+++ PASSAGE SHOWN +++

On a 60hz monitor (4k tv) is there any point to setting it to say 24hz or 48hz refresh rate when watching 24fps films? (The tv is plugged into the computer.)

I mean in a theoretical sense as I understand this is something that people probably won't notice. My first instinct is to think that there is no difference because all 24 frames per second of the film are still being shown as the monitor's refresh rate is exceeding 24 frames, and since there is no downtime between refreshes (?) you 'miss' nothing, but I'm not really sure how this all works.

Shrimp or Shrimps fucked around with this message at 06:46 on Sep 12, 2023

Dr. Video Games 0031
Jul 17, 2004

You won't "miss" any frames at 60hz, but you will get inconsistent frame pacing. This is the real reason so many TVs are 120hz now. For 60hz TVs using TV apps or cable boxes or whatever, they will use 2:3 pulldown when viewing 24 fps content, which causes what is known as telecine judder. Basically, frames are displayed for two refreshes, then three, then two again, and so on. How easily this is seen depends on the person, but it's definitely something a lot of people notice. It's most easily seen on smooth panning shots. 120hz TVs can display 24 fps, 30 fps, and 60 fps content perfectly smoothly, with each frame staying on screen for equal lengths of time.

Most windows video players will try to do this too, but they're not always great at it. MPC-HC by default utilizes vsync and will try to pace evenly using that, I think. In that scenario, switching your TV to 48hz should give you even pacing. There's even an option in MPC-HC to do this automatically depending on the video frame rate (but then you have to deal with regular mode switching when full screening or alt-tabbing). Every video player handles this differently though, and how well they handle it also seems to differ.

Anyway, yes, this is something you can notice if you know what to look out for, and it's something that can be improved by using a 48hz display mode when viewing 24 fps content. But if you weren't previously noticing anything wrong with your content, then I honestly wouldn't bother going through the nightmare of trying to get perfect frame pacing in a PC media player.

Llamadeus
Dec 20, 2005

Dr. Video Games 0031 posted:

You won't "miss" any frames at 60hz, but you will get inconsistent frame pacing. This is the real reason so many TVs are 120hz now. For 60hz TVs using TV apps or cable boxes or whatever, they will use 2:3 pulldown when viewing 24 fps content, which causes what is known as telecine judder. Basically, frames are displayed for two refreshes, then three, then two again, and so on. How easily this is seen depends on the person, but it's definitely something a lot of people notice. It's most easily seen on smooth panning shots. 120hz TVs can display 24 fps, 30 fps, and 60 fps content perfectly smoothly, with each frame staying on screen for equal lengths of time.

+++

# PROMPT A
In the forum thread, what method do 60hz TVs use when showing 24 fps content?
The forum thread and the records were taken from unrelated sources.

+++ MATERIAL FOR THIS TASK +++

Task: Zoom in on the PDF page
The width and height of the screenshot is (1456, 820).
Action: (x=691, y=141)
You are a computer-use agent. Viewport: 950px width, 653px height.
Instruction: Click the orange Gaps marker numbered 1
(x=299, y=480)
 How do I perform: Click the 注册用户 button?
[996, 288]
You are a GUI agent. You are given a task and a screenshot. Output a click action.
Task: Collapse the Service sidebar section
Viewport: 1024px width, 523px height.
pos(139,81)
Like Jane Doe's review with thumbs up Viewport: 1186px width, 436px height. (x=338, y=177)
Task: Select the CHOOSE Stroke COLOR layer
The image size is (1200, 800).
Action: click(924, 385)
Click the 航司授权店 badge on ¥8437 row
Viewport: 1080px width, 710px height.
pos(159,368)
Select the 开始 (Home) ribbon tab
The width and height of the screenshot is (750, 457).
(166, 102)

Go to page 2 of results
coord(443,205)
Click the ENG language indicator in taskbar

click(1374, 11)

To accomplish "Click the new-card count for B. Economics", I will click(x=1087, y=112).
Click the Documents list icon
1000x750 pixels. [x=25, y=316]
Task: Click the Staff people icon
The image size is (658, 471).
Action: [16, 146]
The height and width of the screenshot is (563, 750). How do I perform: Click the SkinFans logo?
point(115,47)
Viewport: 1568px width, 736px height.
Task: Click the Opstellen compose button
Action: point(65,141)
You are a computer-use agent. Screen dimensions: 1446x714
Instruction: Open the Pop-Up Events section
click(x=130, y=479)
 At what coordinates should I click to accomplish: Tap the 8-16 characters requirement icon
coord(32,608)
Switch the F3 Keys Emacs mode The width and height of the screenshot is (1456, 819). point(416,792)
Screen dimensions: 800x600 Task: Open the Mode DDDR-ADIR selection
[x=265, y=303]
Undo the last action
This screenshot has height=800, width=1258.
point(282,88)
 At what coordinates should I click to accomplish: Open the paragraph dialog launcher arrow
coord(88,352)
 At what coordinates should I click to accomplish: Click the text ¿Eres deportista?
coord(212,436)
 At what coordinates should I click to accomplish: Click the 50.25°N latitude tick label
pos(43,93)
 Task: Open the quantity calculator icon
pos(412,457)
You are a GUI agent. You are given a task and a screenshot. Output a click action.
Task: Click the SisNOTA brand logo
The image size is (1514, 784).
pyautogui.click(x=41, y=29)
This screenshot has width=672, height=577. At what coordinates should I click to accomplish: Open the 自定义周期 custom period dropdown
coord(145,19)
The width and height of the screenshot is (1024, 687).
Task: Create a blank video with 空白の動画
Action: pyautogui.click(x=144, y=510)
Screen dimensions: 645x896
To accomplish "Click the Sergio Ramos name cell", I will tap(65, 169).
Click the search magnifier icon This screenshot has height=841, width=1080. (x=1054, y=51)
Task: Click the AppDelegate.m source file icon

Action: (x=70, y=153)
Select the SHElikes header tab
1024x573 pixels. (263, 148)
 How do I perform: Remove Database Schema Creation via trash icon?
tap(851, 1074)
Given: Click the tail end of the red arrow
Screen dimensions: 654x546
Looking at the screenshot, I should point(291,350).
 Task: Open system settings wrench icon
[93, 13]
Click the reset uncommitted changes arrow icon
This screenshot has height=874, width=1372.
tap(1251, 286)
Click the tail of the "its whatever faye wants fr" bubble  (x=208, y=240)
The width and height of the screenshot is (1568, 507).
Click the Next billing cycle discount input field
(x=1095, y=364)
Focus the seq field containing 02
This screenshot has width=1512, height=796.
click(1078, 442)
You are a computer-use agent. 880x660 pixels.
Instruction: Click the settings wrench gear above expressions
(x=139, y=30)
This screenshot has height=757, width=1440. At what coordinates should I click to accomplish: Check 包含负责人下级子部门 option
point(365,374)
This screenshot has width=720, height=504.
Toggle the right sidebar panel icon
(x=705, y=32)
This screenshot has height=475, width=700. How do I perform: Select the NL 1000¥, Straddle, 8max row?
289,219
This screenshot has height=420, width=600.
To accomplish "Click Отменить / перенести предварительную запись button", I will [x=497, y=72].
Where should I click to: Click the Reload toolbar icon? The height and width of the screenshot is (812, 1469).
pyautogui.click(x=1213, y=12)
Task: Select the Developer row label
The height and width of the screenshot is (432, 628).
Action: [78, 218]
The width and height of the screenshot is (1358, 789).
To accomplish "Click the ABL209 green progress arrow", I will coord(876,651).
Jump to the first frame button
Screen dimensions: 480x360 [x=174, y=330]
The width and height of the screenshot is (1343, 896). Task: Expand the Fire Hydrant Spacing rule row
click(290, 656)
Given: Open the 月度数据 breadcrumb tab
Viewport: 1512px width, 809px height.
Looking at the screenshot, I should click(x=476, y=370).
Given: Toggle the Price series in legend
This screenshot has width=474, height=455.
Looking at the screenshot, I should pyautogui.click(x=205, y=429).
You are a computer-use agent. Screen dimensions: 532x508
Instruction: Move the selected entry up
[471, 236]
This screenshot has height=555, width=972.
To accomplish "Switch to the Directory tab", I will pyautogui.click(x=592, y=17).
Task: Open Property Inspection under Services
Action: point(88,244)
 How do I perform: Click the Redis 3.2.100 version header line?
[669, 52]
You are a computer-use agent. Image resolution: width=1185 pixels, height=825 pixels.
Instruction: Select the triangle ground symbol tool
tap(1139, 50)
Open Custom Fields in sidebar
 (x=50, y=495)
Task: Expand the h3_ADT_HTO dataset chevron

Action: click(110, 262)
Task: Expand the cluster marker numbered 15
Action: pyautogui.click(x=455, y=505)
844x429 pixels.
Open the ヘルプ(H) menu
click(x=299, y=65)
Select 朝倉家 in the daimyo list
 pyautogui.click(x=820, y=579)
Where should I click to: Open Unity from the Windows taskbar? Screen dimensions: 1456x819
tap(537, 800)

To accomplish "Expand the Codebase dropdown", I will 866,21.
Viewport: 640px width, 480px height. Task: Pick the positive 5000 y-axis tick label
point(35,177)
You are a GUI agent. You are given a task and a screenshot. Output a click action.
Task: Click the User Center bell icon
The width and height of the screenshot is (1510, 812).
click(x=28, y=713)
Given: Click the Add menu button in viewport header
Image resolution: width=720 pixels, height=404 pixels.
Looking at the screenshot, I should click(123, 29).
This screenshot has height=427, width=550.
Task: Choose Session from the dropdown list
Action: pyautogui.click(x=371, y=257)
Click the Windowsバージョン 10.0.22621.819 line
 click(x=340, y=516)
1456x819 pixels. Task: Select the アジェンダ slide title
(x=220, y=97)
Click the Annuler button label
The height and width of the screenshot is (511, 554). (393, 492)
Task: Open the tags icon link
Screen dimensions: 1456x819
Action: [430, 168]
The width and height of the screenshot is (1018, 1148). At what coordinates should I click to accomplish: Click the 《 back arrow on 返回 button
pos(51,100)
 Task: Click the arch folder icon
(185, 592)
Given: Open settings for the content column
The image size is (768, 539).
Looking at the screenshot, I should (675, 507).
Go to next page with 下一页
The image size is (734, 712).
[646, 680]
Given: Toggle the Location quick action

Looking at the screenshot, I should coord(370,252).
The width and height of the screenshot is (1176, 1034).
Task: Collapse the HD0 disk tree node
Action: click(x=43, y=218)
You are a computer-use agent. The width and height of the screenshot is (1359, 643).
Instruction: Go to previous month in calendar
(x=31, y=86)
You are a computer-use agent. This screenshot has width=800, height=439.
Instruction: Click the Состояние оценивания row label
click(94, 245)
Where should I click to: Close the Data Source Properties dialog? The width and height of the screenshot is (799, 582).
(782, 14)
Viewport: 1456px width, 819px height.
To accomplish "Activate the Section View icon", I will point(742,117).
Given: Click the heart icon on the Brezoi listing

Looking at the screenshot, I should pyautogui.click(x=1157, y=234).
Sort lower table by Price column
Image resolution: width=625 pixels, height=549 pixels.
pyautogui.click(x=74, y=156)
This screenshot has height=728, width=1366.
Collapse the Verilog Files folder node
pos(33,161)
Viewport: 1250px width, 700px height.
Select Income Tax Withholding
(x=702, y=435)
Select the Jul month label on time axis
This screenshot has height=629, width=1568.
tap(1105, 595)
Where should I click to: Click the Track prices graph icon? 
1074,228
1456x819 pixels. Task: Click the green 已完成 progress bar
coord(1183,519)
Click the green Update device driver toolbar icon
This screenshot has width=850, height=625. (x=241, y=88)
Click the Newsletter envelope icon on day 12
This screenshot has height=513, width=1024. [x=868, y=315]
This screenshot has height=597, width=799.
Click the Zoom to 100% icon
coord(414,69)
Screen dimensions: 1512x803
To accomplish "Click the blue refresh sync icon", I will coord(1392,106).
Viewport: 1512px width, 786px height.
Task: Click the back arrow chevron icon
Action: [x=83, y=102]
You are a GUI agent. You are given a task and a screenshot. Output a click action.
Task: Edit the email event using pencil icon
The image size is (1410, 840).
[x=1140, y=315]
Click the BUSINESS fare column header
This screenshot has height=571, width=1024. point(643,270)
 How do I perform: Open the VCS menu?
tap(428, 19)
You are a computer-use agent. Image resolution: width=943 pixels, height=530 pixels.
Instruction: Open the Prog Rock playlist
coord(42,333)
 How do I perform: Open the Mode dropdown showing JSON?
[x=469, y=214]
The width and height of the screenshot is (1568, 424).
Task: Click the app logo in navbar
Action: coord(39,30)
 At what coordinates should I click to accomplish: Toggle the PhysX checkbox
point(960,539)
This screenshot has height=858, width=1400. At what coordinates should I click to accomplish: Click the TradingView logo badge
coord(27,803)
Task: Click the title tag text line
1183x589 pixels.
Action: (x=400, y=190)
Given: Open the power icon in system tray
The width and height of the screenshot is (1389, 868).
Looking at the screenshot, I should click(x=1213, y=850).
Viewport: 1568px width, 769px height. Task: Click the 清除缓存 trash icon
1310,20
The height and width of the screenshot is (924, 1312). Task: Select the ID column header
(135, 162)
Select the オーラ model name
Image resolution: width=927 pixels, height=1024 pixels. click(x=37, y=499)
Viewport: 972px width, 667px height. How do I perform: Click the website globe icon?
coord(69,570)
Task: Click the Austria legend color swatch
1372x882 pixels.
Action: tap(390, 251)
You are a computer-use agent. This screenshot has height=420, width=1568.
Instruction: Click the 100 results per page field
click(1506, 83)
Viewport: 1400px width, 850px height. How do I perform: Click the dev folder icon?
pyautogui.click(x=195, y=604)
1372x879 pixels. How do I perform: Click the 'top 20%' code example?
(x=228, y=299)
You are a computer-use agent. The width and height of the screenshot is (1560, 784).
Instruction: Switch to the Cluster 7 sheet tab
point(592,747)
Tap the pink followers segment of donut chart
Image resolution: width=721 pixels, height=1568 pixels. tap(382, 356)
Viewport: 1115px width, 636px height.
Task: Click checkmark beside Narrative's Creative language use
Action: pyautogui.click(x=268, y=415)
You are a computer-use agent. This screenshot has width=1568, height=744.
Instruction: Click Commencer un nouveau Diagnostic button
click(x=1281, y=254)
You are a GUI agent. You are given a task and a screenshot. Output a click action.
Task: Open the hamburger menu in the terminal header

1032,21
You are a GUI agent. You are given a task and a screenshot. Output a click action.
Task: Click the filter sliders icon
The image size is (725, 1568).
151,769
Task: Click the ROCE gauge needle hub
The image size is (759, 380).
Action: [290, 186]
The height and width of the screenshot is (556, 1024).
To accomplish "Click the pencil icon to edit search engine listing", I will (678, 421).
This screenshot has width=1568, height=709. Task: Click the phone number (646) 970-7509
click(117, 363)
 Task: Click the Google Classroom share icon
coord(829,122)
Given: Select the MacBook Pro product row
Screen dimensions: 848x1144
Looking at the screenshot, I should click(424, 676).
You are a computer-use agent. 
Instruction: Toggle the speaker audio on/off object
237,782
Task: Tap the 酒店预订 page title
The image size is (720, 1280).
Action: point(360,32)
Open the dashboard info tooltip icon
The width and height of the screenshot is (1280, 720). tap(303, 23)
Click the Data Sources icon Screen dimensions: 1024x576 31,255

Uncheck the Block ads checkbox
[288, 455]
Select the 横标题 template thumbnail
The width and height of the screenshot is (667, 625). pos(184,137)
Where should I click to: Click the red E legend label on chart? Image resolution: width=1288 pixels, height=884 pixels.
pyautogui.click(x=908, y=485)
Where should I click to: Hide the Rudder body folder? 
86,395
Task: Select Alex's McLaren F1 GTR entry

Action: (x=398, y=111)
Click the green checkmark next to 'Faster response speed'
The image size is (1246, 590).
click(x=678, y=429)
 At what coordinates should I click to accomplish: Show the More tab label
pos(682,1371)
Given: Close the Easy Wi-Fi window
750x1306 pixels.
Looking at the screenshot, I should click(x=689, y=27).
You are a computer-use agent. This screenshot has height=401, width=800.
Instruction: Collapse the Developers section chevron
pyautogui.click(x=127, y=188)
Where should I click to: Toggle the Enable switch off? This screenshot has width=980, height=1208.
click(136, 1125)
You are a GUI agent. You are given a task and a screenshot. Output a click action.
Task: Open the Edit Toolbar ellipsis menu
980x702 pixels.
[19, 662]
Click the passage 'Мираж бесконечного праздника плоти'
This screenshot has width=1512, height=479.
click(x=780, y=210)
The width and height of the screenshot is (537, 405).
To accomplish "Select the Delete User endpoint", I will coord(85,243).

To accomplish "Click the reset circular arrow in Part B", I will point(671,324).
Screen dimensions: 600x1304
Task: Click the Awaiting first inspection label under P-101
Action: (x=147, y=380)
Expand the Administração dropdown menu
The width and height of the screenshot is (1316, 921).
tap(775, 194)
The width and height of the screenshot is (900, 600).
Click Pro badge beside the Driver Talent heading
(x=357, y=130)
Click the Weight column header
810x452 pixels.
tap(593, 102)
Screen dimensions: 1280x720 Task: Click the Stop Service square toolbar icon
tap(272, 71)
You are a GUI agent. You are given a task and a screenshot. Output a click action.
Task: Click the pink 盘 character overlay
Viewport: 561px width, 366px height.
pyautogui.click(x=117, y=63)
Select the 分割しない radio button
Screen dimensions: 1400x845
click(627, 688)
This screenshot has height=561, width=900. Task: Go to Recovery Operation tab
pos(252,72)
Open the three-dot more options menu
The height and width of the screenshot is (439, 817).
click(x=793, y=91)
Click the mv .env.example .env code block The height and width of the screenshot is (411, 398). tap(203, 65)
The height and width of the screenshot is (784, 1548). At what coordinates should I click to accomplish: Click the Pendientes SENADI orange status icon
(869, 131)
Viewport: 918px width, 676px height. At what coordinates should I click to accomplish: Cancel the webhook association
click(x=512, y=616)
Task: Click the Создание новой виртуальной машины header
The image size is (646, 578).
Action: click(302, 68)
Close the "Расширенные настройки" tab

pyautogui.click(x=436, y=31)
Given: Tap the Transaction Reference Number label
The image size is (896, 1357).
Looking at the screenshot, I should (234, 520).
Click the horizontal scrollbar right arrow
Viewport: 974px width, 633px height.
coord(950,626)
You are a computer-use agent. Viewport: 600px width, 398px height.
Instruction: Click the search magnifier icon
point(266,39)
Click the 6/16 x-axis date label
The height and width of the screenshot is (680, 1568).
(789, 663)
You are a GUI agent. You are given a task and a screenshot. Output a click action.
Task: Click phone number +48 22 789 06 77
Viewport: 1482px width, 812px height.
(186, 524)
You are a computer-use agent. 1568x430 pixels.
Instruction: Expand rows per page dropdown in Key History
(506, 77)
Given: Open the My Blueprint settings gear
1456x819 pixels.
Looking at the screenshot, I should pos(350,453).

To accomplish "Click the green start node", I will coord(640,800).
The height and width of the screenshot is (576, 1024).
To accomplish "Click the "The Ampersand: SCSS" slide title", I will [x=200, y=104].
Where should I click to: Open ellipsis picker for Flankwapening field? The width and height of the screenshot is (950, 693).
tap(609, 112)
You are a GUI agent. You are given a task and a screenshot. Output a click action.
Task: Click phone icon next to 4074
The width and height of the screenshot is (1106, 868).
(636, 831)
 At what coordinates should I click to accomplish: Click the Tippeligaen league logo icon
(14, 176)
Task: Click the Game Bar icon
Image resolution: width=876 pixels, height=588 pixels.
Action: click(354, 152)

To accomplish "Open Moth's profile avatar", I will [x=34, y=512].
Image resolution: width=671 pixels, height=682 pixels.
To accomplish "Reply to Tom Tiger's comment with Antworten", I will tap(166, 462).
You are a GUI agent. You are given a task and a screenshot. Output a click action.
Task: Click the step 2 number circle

+++

# PROMPT B
Edit the records from the line containing "How do I perform: Click the 注册用户 button?" through the line containing "point(282,88)", replacing "Instruction" with "Command". Give back only those lines.

# COMPLETE ANSWER A
2:3 pulldown

# COMPLETE ANSWER B
 How do I perform: Click the 注册用户 button?
[996, 288]
You are a GUI agent. You are given a task and a screenshot. Output a click action.
Task: Collapse the Service sidebar section
Viewport: 1024px width, 523px height.
pos(139,81)
Like Jane Doe's review with thumbs up Viewport: 1186px width, 436px height. (x=338, y=177)
Task: Select the CHOOSE Stroke COLOR layer
The image size is (1200, 800).
Action: click(924, 385)
Click the 航司授权店 badge on ¥8437 row
Viewport: 1080px width, 710px height.
pos(159,368)
Select the 开始 (Home) ribbon tab
The width and height of the screenshot is (750, 457).
(166, 102)

Go to page 2 of results
coord(443,205)
Click the ENG language indicator in taskbar

click(1374, 11)

To accomplish "Click the new-card count for B. Economics", I will click(x=1087, y=112).
Click the Documents list icon
1000x750 pixels. [x=25, y=316]
Task: Click the Staff people icon
The image size is (658, 471).
Action: [16, 146]
The height and width of the screenshot is (563, 750). How do I perform: Click the SkinFans logo?
point(115,47)
Viewport: 1568px width, 736px height.
Task: Click the Opstellen compose button
Action: point(65,141)
You are a computer-use agent. Screen dimensions: 1446x714
Command: Open the Pop-Up Events section
click(x=130, y=479)
 At what coordinates should I click to accomplish: Tap the 8-16 characters requirement icon
coord(32,608)
Switch the F3 Keys Emacs mode The width and height of the screenshot is (1456, 819). point(416,792)
Screen dimensions: 800x600 Task: Open the Mode DDDR-ADIR selection
[x=265, y=303]
Undo the last action
This screenshot has height=800, width=1258.
point(282,88)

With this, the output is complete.